Your task is to retype, exactly, the line containing "This screenshot has width=1368, height=717." and every later line through the end of the listing, with pictures omitted.
Task inputs Block Start
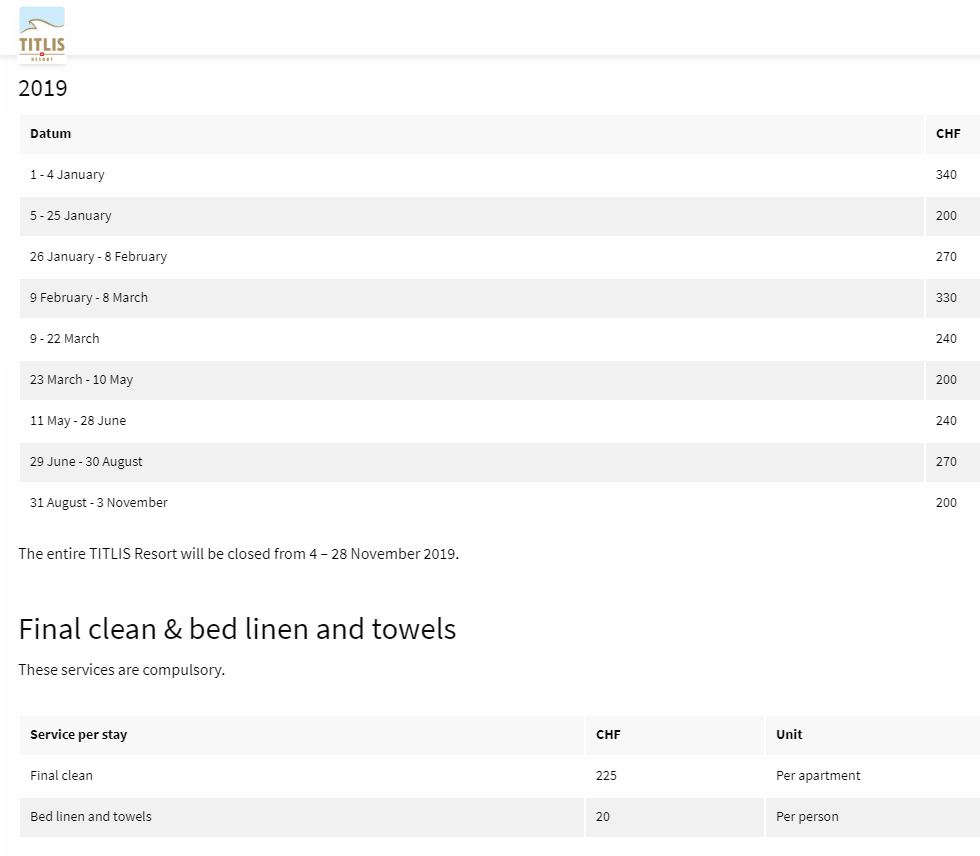Click the Unit column header
This screenshot has width=980, height=856.
(789, 735)
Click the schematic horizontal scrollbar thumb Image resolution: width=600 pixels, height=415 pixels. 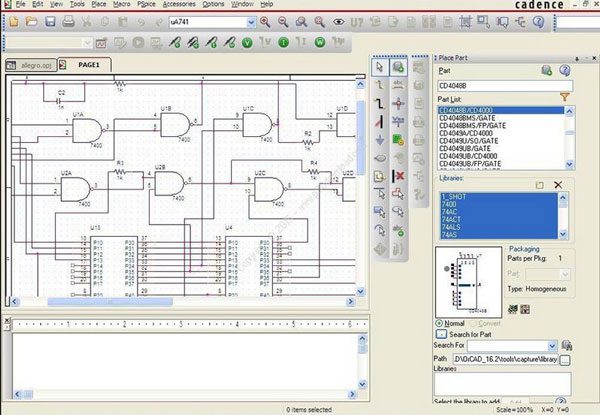pos(110,302)
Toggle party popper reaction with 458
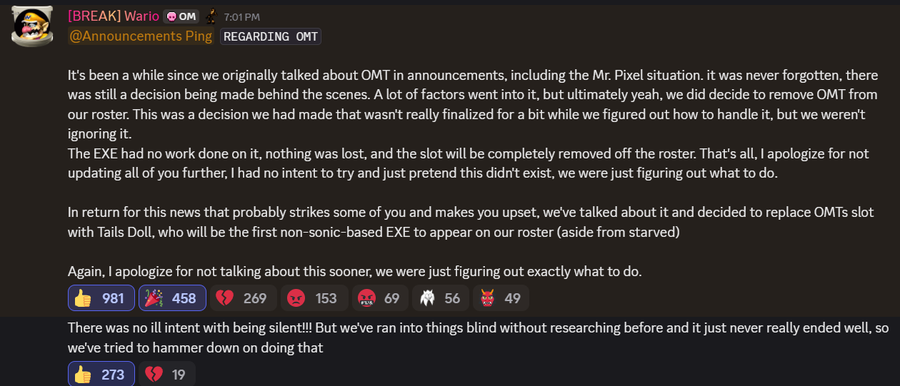Viewport: 900px width, 386px height. point(172,298)
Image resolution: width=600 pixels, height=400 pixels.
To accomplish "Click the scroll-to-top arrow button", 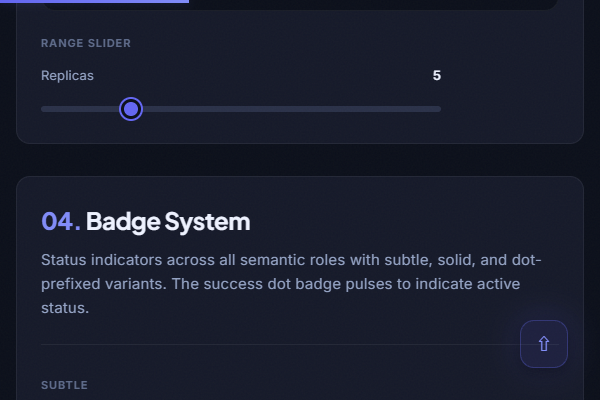I will point(544,344).
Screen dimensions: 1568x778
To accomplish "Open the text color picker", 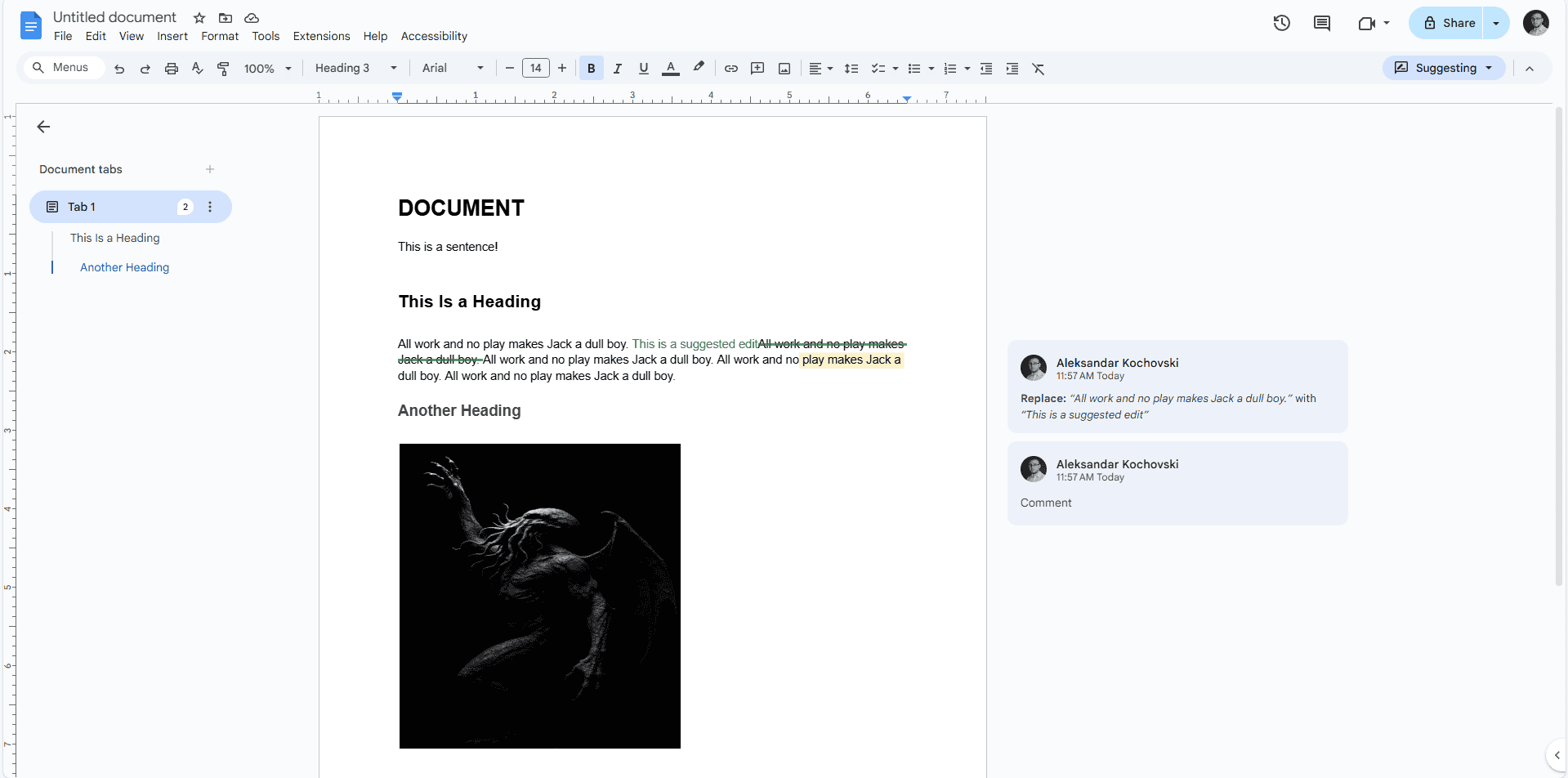I will pos(670,69).
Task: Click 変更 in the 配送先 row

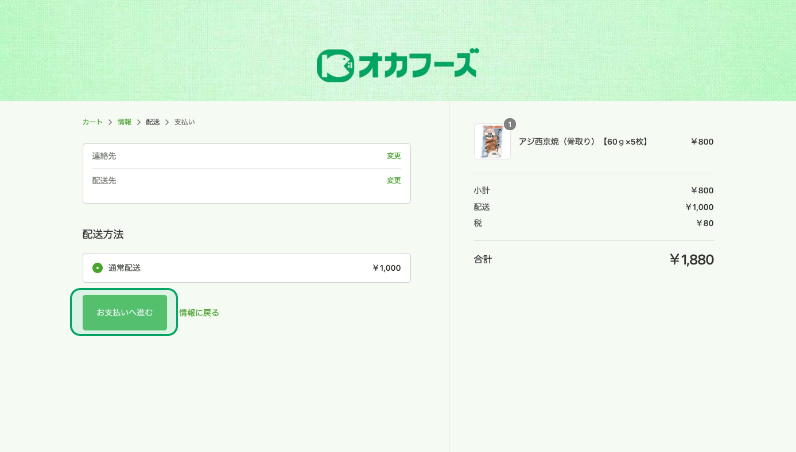Action: coord(393,181)

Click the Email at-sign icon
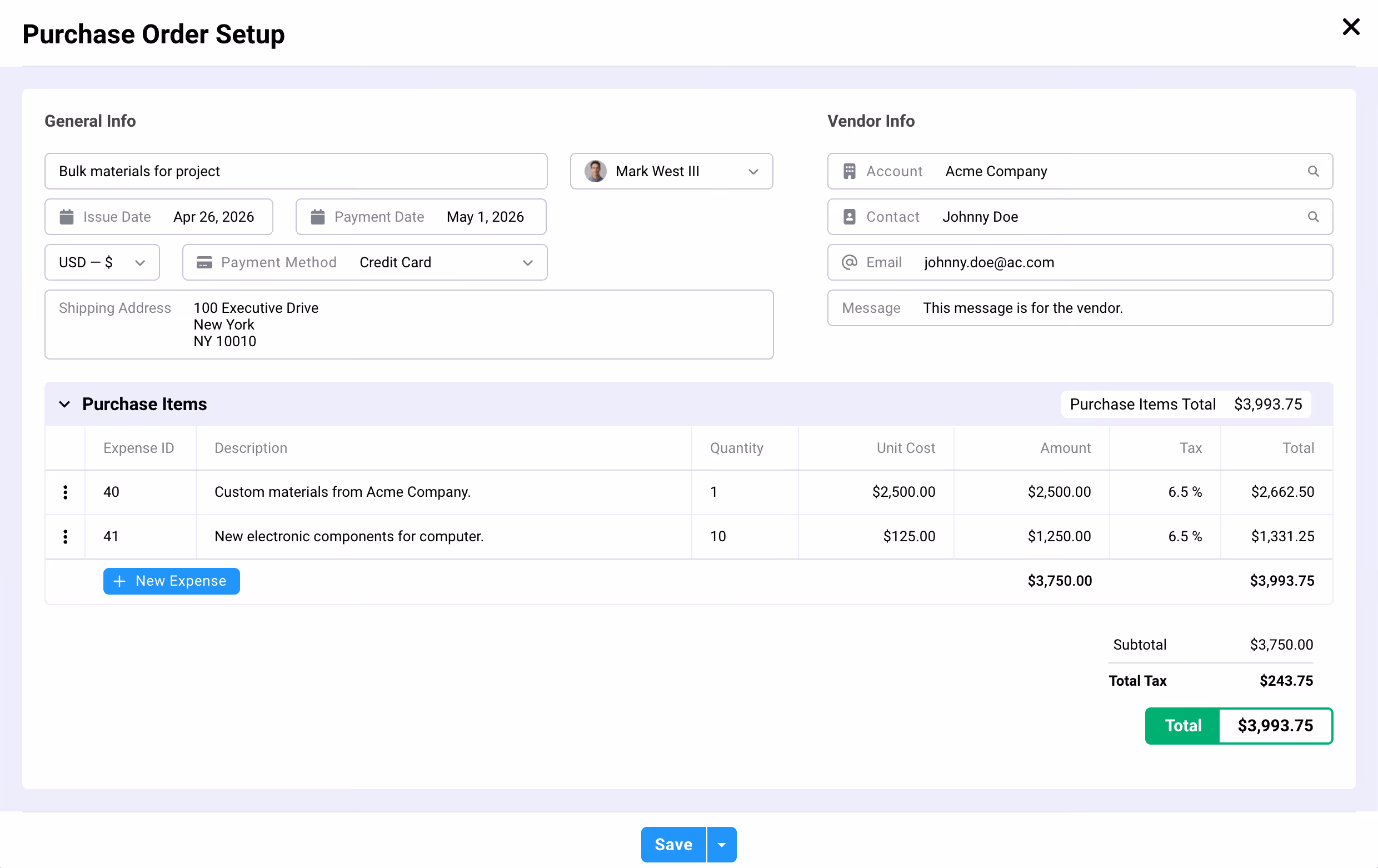(849, 262)
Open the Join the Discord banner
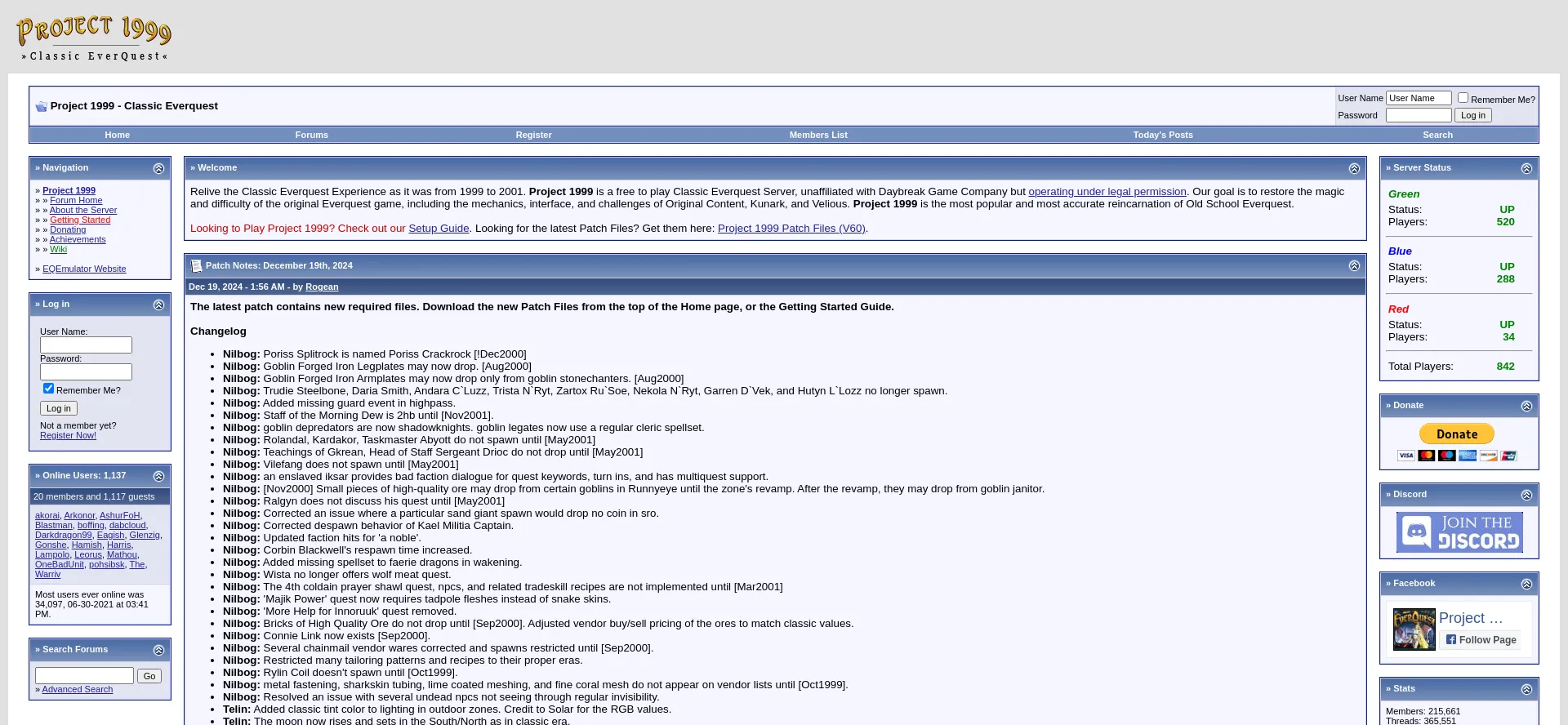This screenshot has height=725, width=1568. pyautogui.click(x=1459, y=532)
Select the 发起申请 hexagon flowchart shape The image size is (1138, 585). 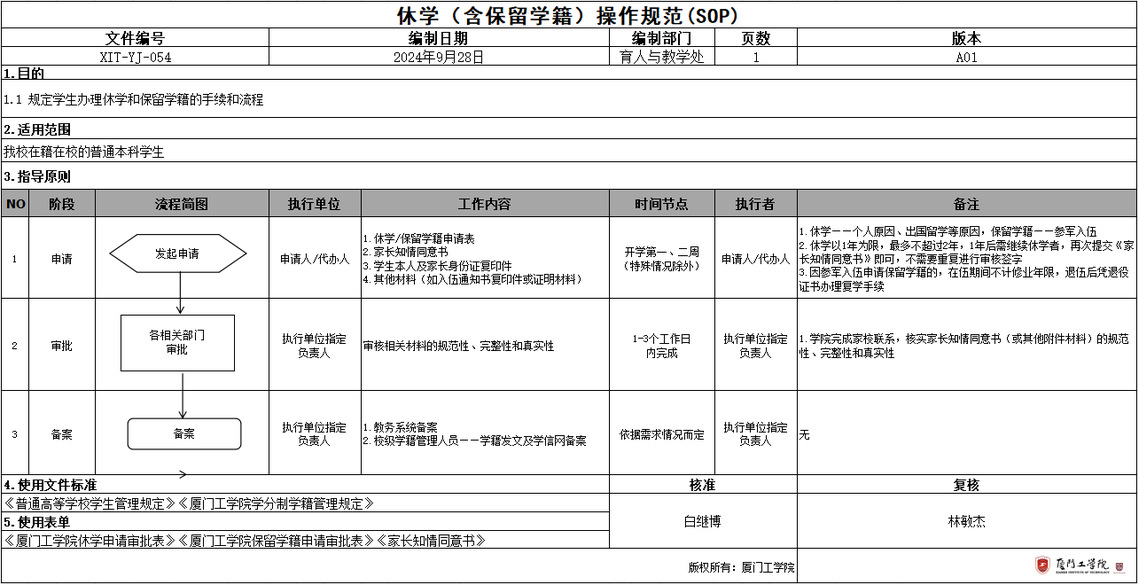[x=177, y=254]
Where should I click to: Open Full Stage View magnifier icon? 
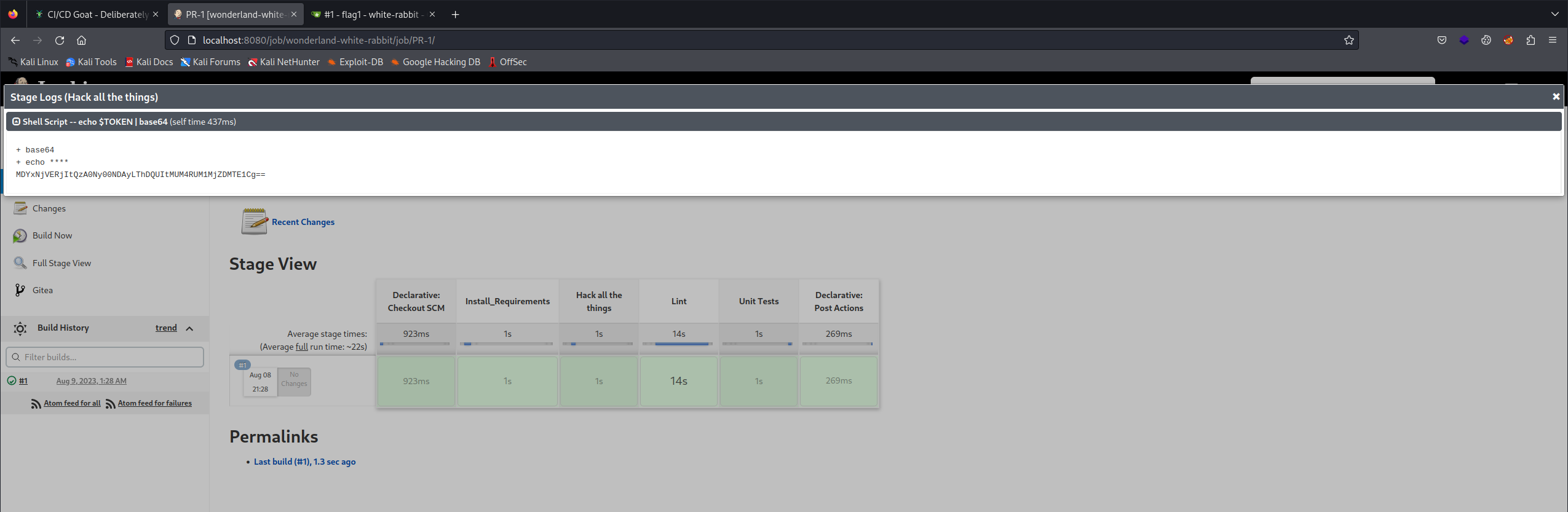(x=20, y=263)
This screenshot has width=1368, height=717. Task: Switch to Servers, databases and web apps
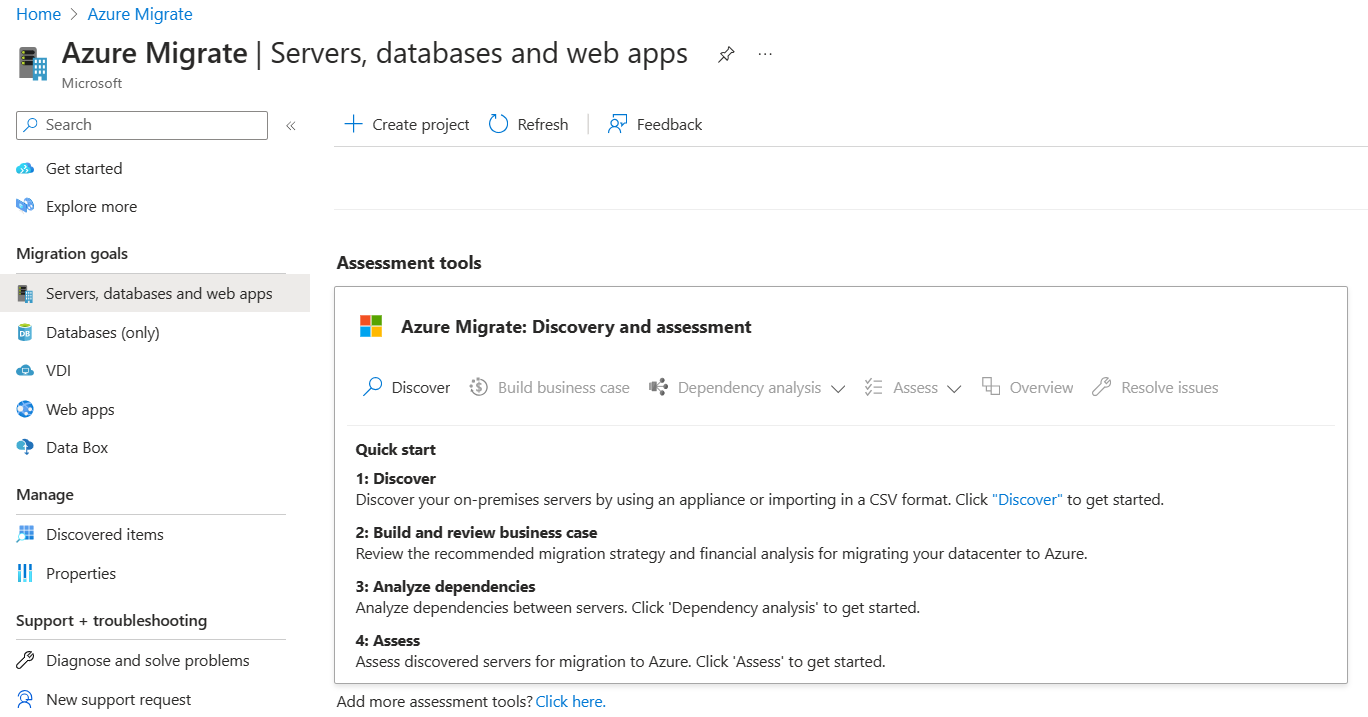pyautogui.click(x=159, y=293)
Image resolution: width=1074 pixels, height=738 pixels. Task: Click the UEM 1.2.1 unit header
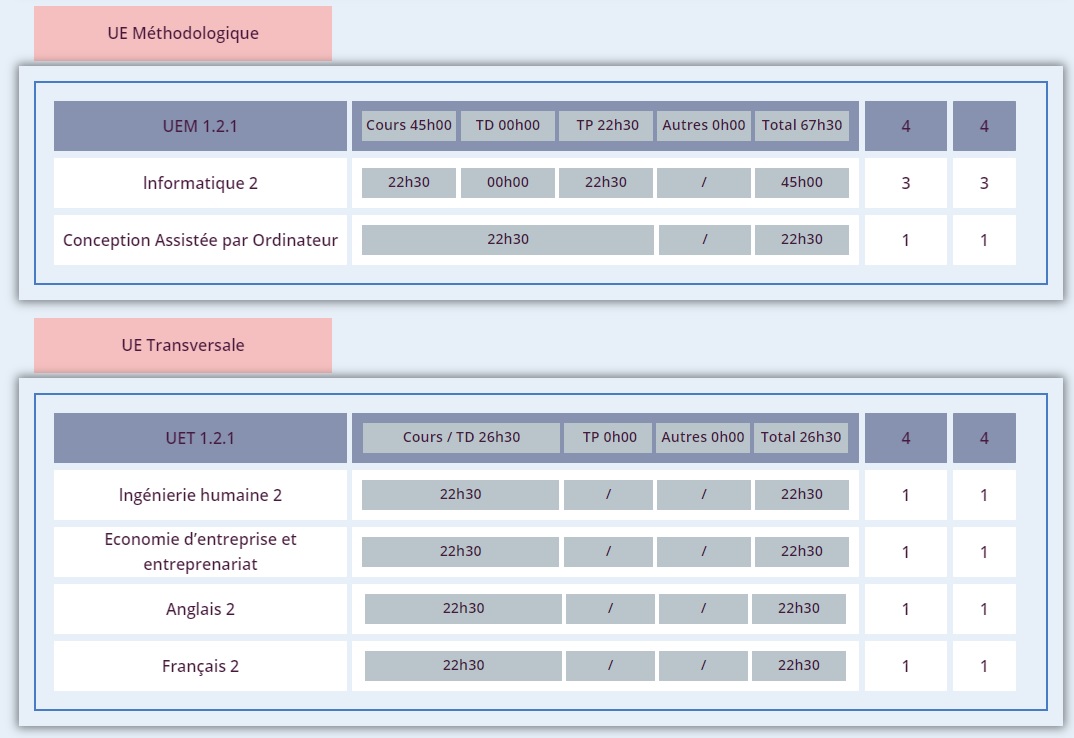point(200,126)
Task inputs Block End
(Answer box):
This screenshot has width=1368, height=717. Task: Switch to Servers, databases and web apps
pyautogui.click(x=159, y=293)
Image resolution: width=1074 pixels, height=738 pixels. Task: Click the UEM 1.2.1 unit header
point(200,126)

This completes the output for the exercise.